Trend alert: Crowdsourcing homeland security
Earlier this week, the Department of Homeland Security released this video, which will now be played at select (meaning 588) Walmart check-out counters. The video depicts DHS Secretary Janet Napolitano encouraging shoppers to be on the alert for suspicious activity:
The idea behind this “If You See Something, Say Something” campaign is to get shoppers to look for, identify, and report indicators of terrorism and other crime in their communities. (And apparently is not an attempt to usher in a creepy SciFi world, where ubiquitous screens warn of infiltrators.) It’s also part of what many have identified as a growing reliance on outsourced and crowdsourced intelligence.
In a recent paper in the California Law Review, UCLA Law Professor Jon D. Michaels wrote about these “public-private intelligence partnerships” in the war on terror as a broadening and potentially troubling strategy.
First, there’s the phenomenon of increasingly going to private companies to obtain personal information. Warrantless wiretapping and sharing of users’ phone call and internet histories, for instance, have all taken place under informal, hand-shake agreements with private companies, rather than through traditional legal channels of subpoenas and courts. The National Security Agency has turned to companies like FedEx, Western Union, E. Swift, and even LexisNexis for data that they would otherwise never be able to access:
People simply do not interface with the government in the same ways or with the same frequency as they do with the private sector, and thus the intelligence agencies find themselves particularly drawn to, and in some respects dependent upon, private data resources. Coupled with the private sector’s attractiveness as a convenient repository of information is its legal allure, notably in instances when private data gathering is subject to less stringent regulation than what the government faces.
The idea of involving average citizens in intelligence-gathering is perhaps less well-known, but has a significant role in the War on Terror as well. Michaels points to a program called TIPS (Terrorist Information and Prevention System) as a key example. The program was designed to make certain types of professionals aware of their unique ability to gather and report otherwise inaccessible information. Cable installers, utility workers, letter carriers, and truck drivers all might have access to a private home or warehouse and it would benefit everyone, the program implied, if these folks were vigilant and on the look-out for suspicious items and activities. (Congress nixed TIPS quickly, but recent reports indicate that some utility workers and paramedics have been deputized as “Terrorism Liaison Officers” under similar programs.)
Why does it matter?
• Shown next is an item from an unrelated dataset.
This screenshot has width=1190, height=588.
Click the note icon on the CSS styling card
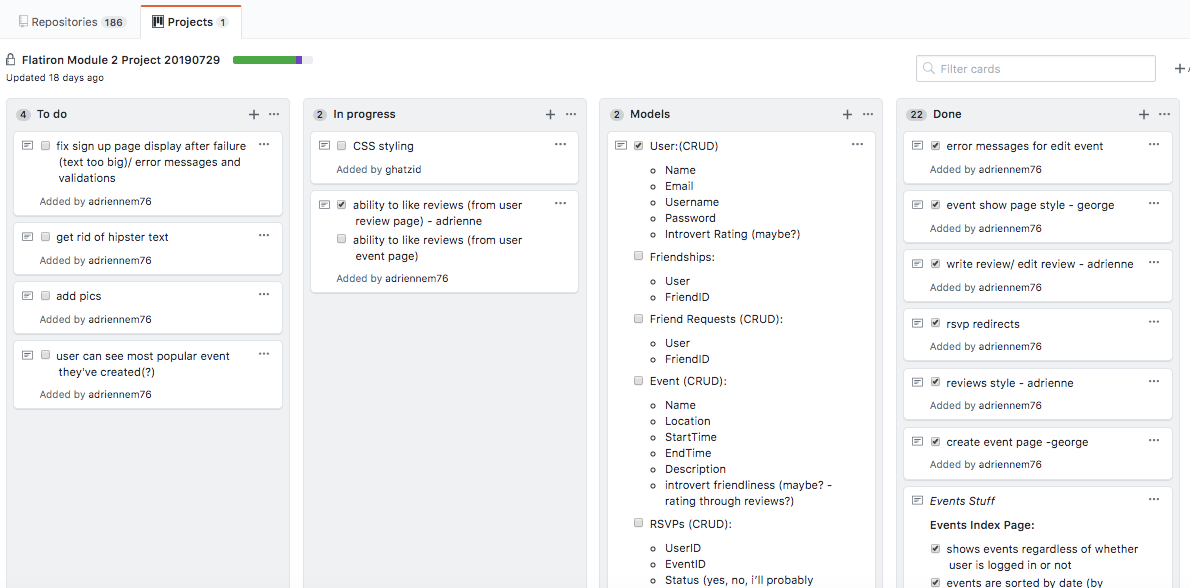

Michaels sites a simple, but often overlooked idea: there are reasons that we put restrictions on what the government can and can’t access. That the government now seems determined to find the information by other means is probably not something that can be stopped (nor is it necessarily desirable to fully stop it) he says. But, Michaels writes, without proper oversight and controls, we’re bound to have companies, agencies, and individuals crossing the public/private line.